## Task directions:
Rewrite every line of the entries below as a numbered list, omitting any blank lines.
>> Start Material for the task
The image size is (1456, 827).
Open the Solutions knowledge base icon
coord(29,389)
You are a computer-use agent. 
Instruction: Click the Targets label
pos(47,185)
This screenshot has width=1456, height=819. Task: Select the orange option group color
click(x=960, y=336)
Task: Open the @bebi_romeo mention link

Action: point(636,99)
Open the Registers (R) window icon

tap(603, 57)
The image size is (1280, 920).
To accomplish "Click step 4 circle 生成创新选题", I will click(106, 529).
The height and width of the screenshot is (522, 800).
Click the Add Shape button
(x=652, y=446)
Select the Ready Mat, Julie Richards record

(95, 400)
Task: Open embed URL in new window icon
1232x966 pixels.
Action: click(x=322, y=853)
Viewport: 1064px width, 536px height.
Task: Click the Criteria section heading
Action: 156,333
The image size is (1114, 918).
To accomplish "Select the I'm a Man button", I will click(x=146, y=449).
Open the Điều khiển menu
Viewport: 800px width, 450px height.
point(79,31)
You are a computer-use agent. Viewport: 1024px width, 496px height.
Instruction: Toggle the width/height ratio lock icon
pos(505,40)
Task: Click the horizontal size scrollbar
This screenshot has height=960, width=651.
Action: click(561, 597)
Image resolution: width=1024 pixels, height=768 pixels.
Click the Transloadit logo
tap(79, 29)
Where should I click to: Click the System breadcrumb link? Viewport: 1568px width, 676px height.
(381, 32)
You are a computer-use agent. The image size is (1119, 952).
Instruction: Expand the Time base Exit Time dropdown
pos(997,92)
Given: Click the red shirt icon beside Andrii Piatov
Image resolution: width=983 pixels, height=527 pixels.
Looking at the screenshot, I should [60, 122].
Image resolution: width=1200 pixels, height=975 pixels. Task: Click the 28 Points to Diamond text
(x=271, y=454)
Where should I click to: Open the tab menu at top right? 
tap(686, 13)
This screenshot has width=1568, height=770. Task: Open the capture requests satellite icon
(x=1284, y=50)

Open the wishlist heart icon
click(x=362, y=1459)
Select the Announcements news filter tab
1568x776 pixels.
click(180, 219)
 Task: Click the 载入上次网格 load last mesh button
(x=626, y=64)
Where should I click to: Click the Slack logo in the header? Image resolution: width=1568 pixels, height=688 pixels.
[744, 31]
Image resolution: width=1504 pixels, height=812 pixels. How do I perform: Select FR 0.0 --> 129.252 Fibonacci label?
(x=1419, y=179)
>> End Material for the task
## Task output:
1. The image size is (1456, 827).
2. Open the Solutions knowledge base icon
3. coord(29,389)
4. You are a computer-use agent. 
5. Instruction: Click the Targets label
6. pos(47,185)
7. This screenshot has width=1456, height=819. Task: Select the orange option group color
8. click(x=960, y=336)
9. Task: Open the @bebi_romeo mention link
10. Action: point(636,99)
11. Open the Registers (R) window icon
12. tap(603, 57)
13. The image size is (1280, 920).
14. To accomplish "Click step 4 circle 生成创新选题", I will click(106, 529).
15. The height and width of the screenshot is (522, 800).
16. Click the Add Shape button
17. (x=652, y=446)
18. Select the Ready Mat, Julie Richards record
19. (95, 400)
20. Task: Open embed URL in new window icon
21. 1232x966 pixels.
22. Action: click(x=322, y=853)
23. Viewport: 1064px width, 536px height.
24. Task: Click the Criteria section heading
25. Action: 156,333
26. The image size is (1114, 918).
27. To accomplish "Select the I'm a Man button", I will click(x=146, y=449).
28. Open the Điều khiển menu
29. Viewport: 800px width, 450px height.
30. point(79,31)
31. You are a computer-use agent. Viewport: 1024px width, 496px height.
32. Instruction: Toggle the width/height ratio lock icon
33. pos(505,40)
34. Task: Click the horizontal size scrollbar
35. This screenshot has height=960, width=651.
36. Action: click(561, 597)
37. Image resolution: width=1024 pixels, height=768 pixels.
38. Click the Transloadit logo
39. tap(79, 29)
40. Where should I click to: Click the System breadcrumb link? Viewport: 1568px width, 676px height.
41. (381, 32)
42. You are a computer-use agent. The image size is (1119, 952).
43. Instruction: Expand the Time base Exit Time dropdown
44. pos(997,92)
45. Given: Click the red shirt icon beside Andrii Piatov
46. Image resolution: width=983 pixels, height=527 pixels.
47. Looking at the screenshot, I should [60, 122].
48. Image resolution: width=1200 pixels, height=975 pixels. Task: Click the 28 Points to Diamond text
49. (x=271, y=454)
50. Where should I click to: Open the tab menu at top right? 
51. tap(686, 13)
52. This screenshot has width=1568, height=770. Task: Open the capture requests satellite icon
53. (x=1284, y=50)
54. Open the wishlist heart icon
55. click(x=362, y=1459)
56. Select the Announcements news filter tab
57. 1568x776 pixels.
58. click(180, 219)
59.  Task: Click the 载入上次网格 load last mesh button
60. (x=626, y=64)
61. Where should I click to: Click the Slack logo in the header? Image resolution: width=1568 pixels, height=688 pixels.
62. [744, 31]
63. Image resolution: width=1504 pixels, height=812 pixels. How do I perform: Select FR 0.0 --> 129.252 Fibonacci label?
64. (x=1419, y=179)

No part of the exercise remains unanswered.